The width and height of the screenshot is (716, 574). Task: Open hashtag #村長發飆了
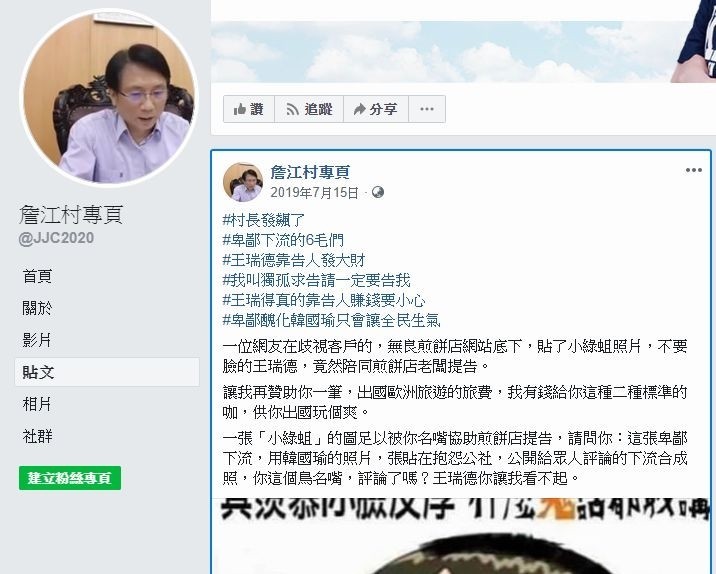pos(263,220)
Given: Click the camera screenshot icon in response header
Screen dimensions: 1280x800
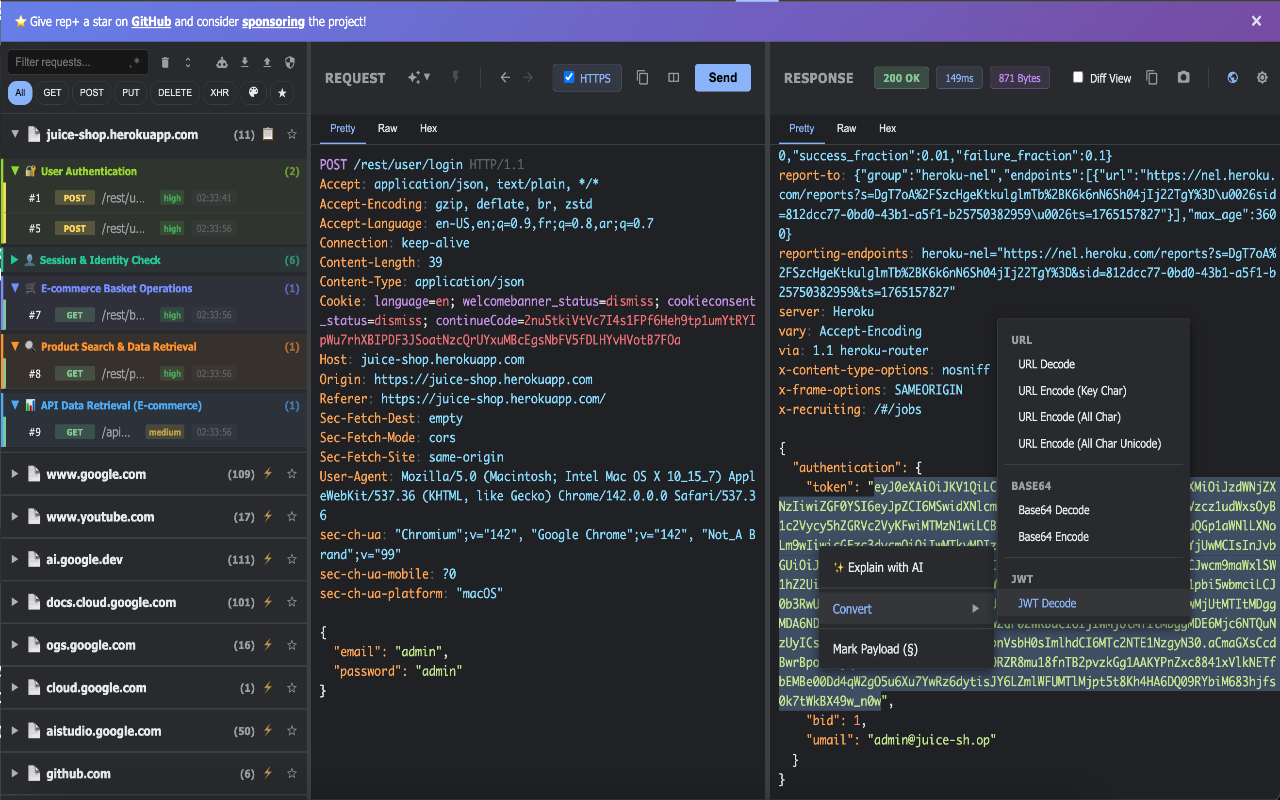Looking at the screenshot, I should pos(1183,78).
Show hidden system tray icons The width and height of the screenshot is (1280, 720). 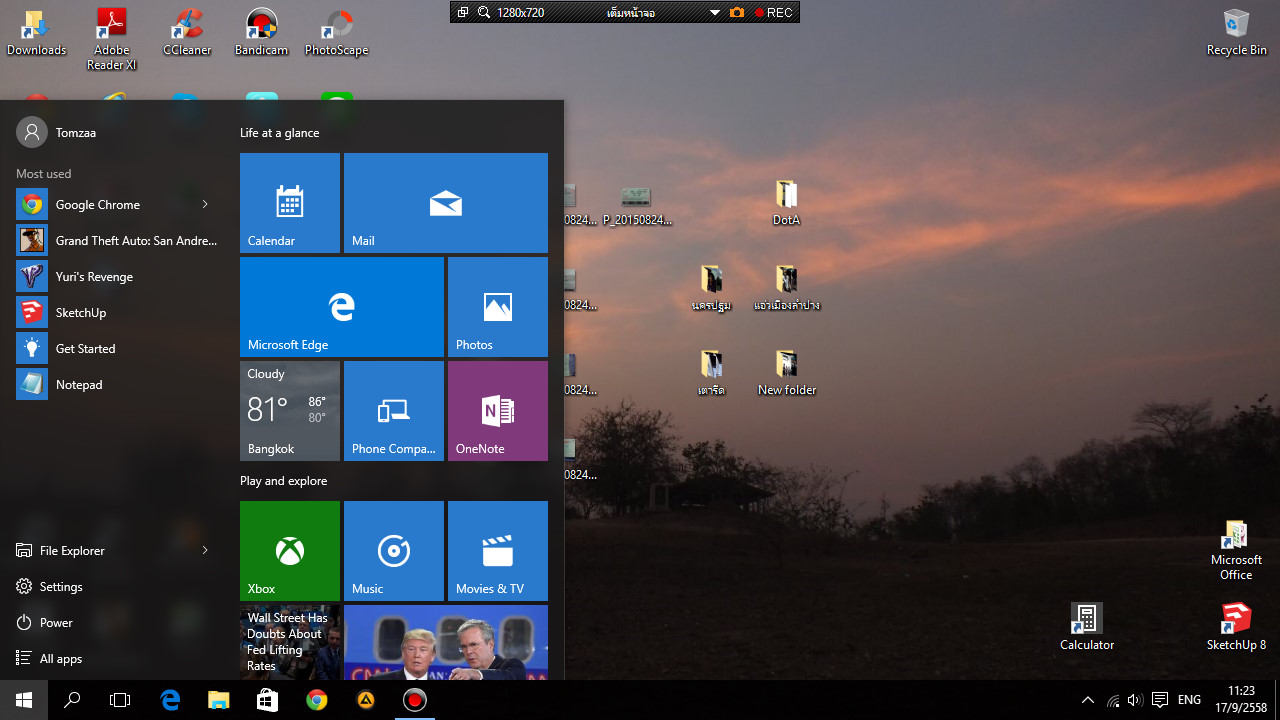pyautogui.click(x=1088, y=700)
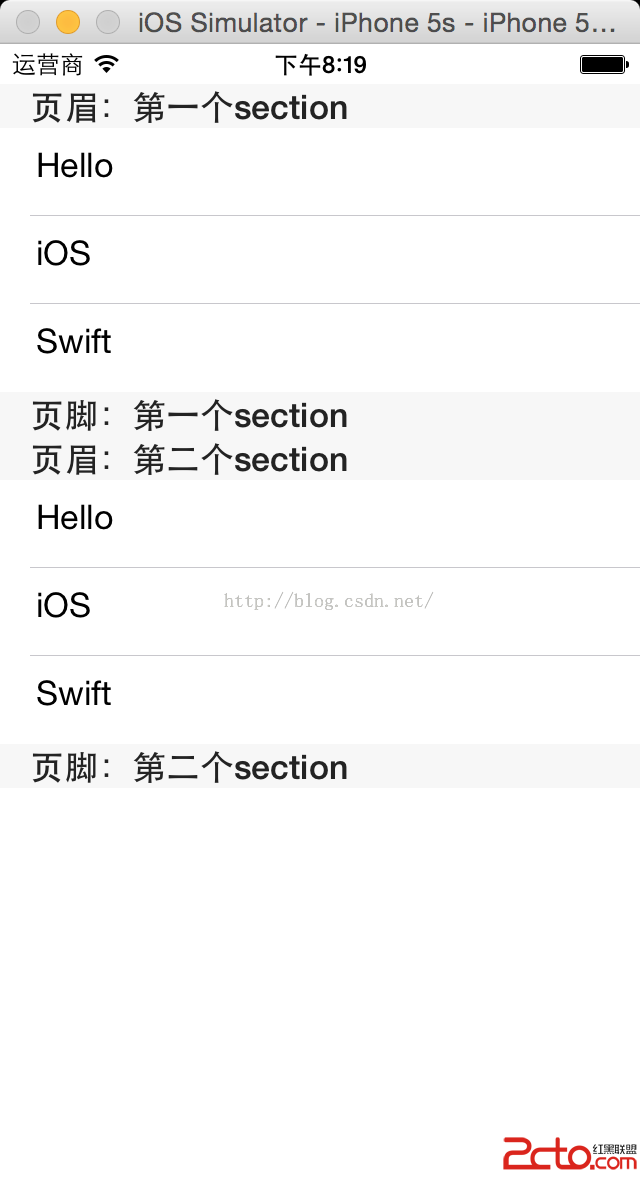The width and height of the screenshot is (640, 1180).
Task: Tap the 页脚: 第一个section footer
Action: pos(190,415)
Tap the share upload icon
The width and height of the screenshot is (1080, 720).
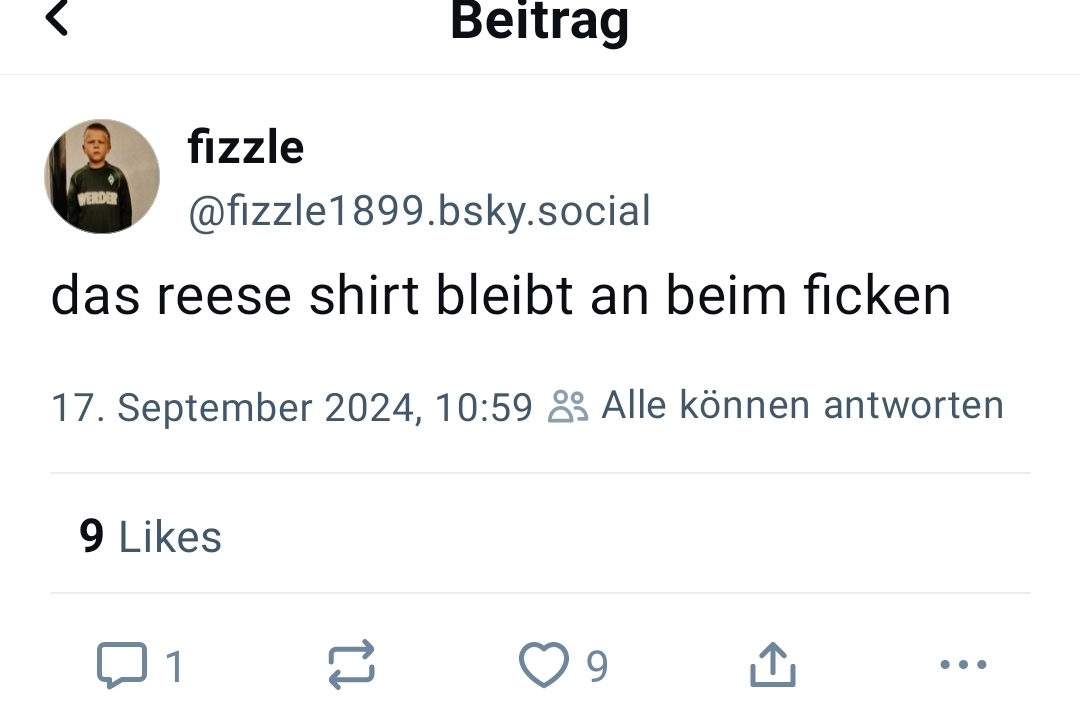point(773,665)
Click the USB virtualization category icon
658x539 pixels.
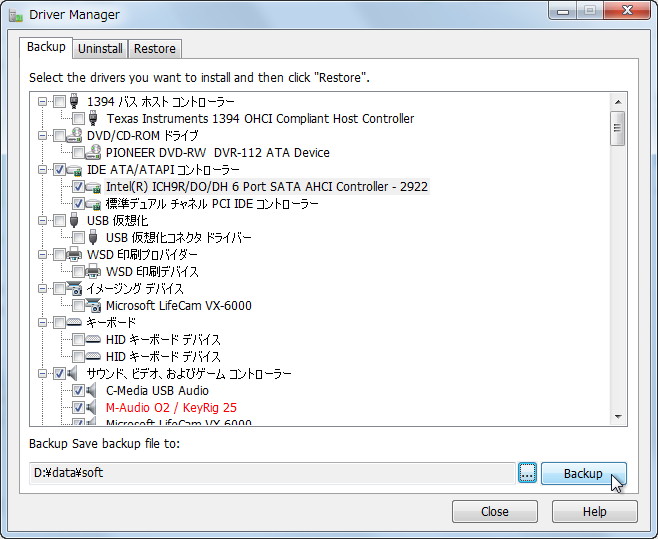75,221
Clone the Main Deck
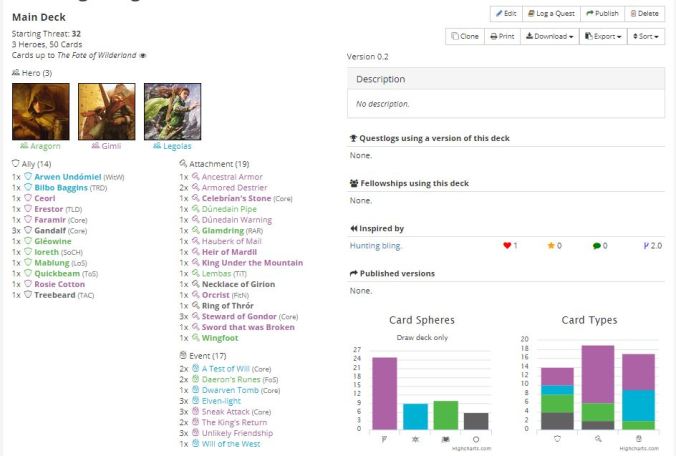The width and height of the screenshot is (676, 456). [466, 36]
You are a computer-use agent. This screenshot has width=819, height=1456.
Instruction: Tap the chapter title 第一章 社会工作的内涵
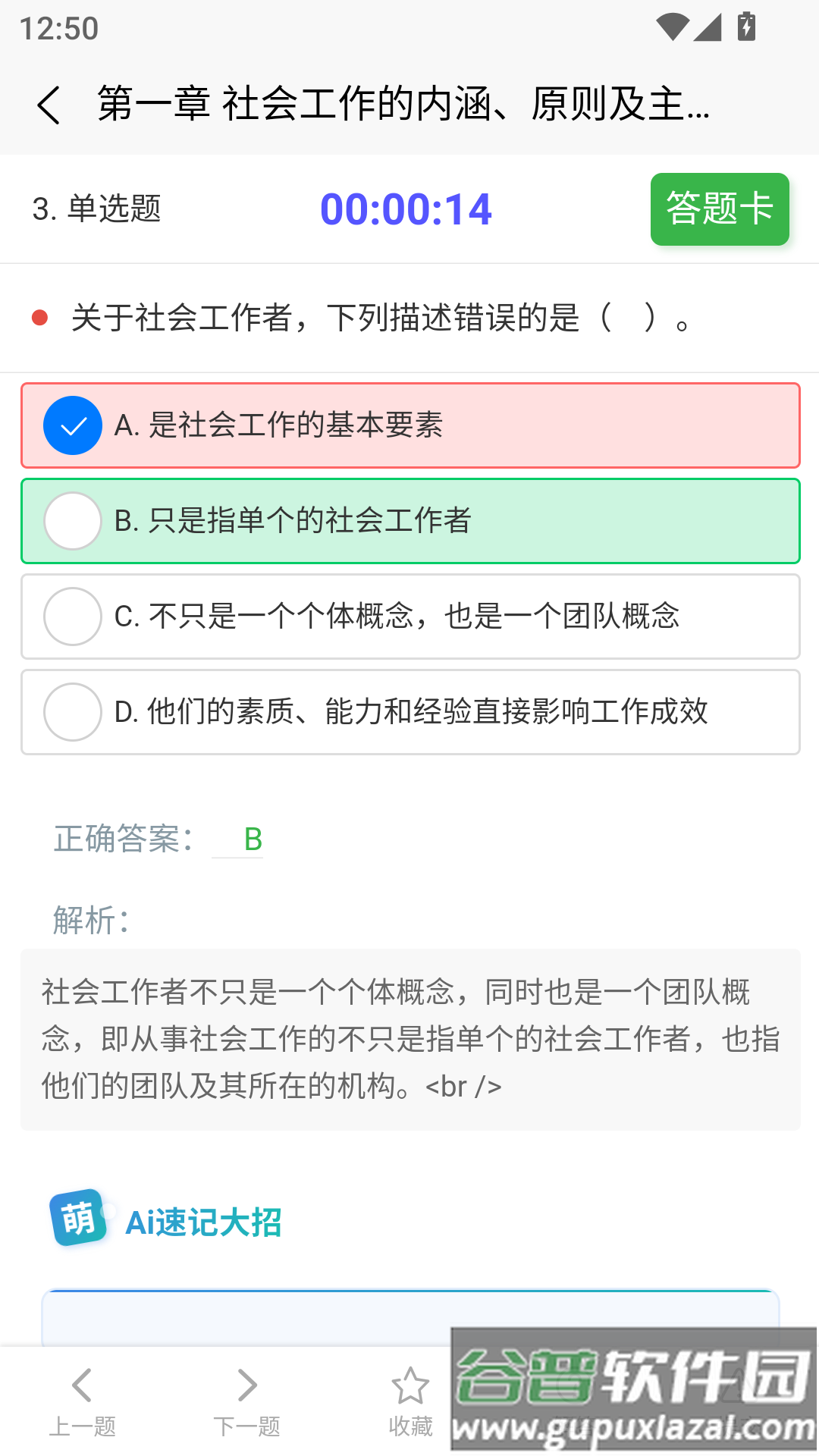point(403,104)
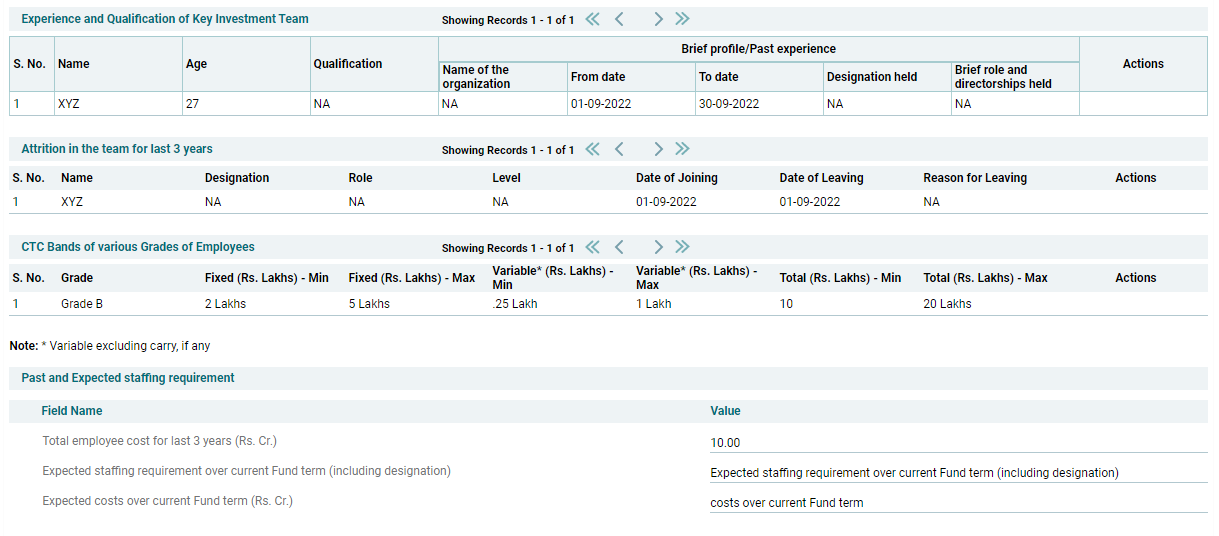Jump to last page of CTC Bands records
The image size is (1219, 536).
[682, 247]
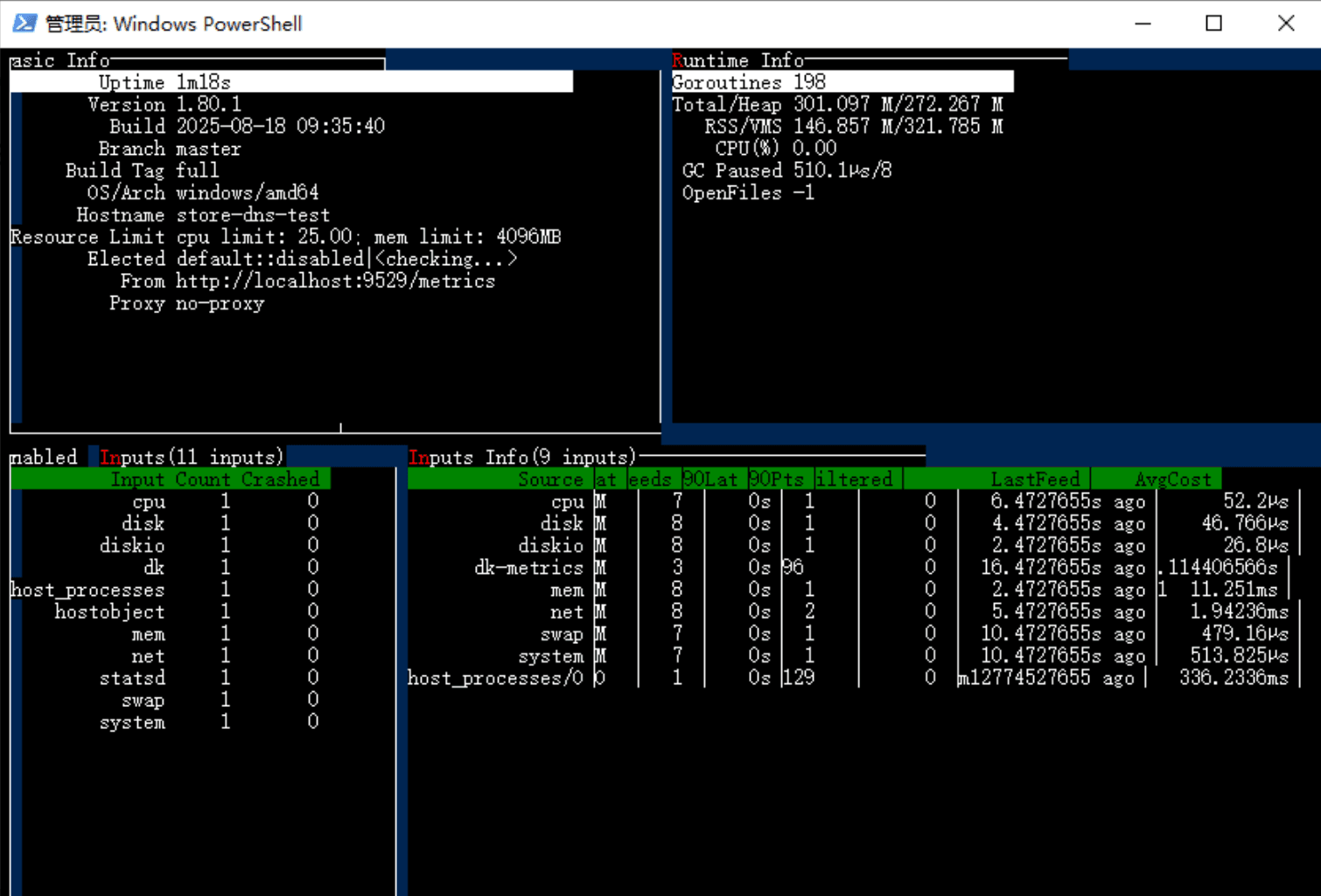Select the highlighted Uptime row

290,82
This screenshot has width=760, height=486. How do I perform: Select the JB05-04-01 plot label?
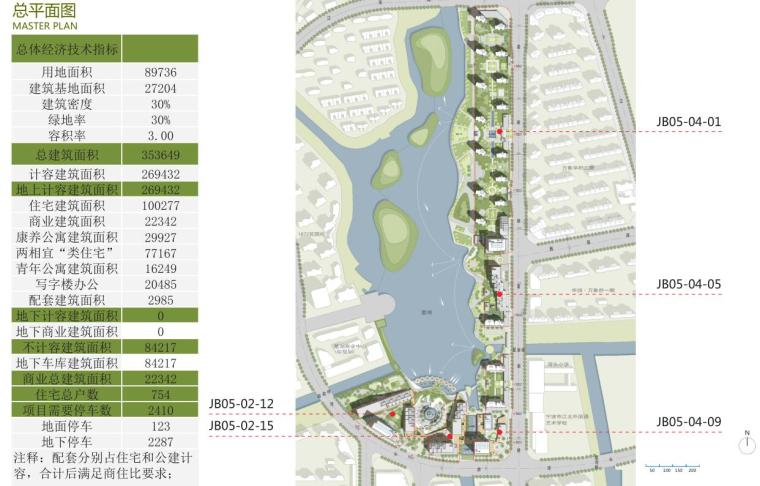click(x=688, y=122)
====
#### TRY IT:
Only the lines from the line with "Click the USB virtualization category icon" through the final line of the material belong in the answer, copied exactly and without pictures.

#### ANSWER SPACE:
Click the USB virtualization category icon
658x539 pixels.
75,221
Clone the Main Deck
The width and height of the screenshot is (676, 456). [466, 36]
You are a computer-use agent. This screenshot has width=819, height=1456.
Instruction: Tap the chapter title 第一章 社会工作的内涵
point(403,104)
Jump to last page of CTC Bands records
The image size is (1219, 536).
[682, 247]
Select the highlighted Uptime row

290,82
This screenshot has width=760, height=486. How do I perform: Select the JB05-04-01 plot label?
click(x=688, y=122)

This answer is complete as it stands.